*TASK TO COMPLETE*. Copy every line below where the string "agent" is found.

*DATA FOR ANALYSIS*.
══════════

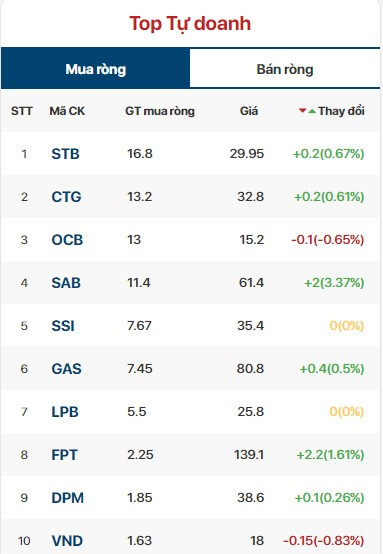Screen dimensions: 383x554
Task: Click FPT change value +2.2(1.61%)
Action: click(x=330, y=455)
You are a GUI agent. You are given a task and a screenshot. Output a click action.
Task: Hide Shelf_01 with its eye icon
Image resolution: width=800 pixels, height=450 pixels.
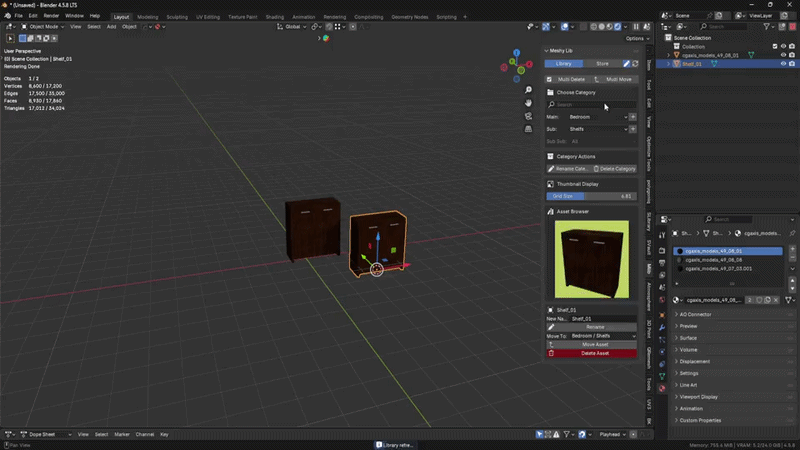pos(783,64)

══════════

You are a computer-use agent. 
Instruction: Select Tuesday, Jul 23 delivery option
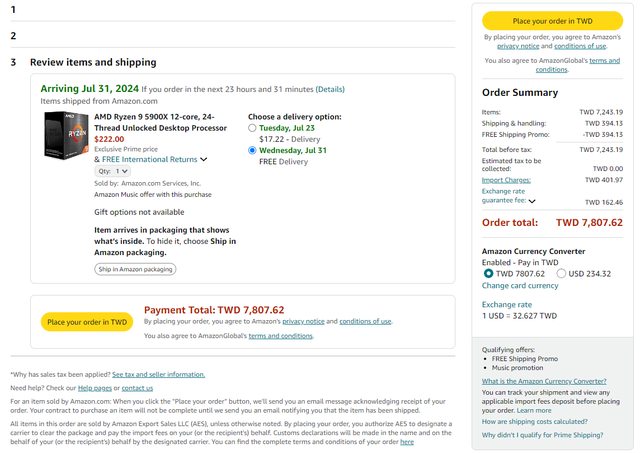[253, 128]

══════════

*WRITTEN RESPONSE*.
You are a GUI agent. You are given a task and a screenshot. Output a click action.
You are a computer-use agent. 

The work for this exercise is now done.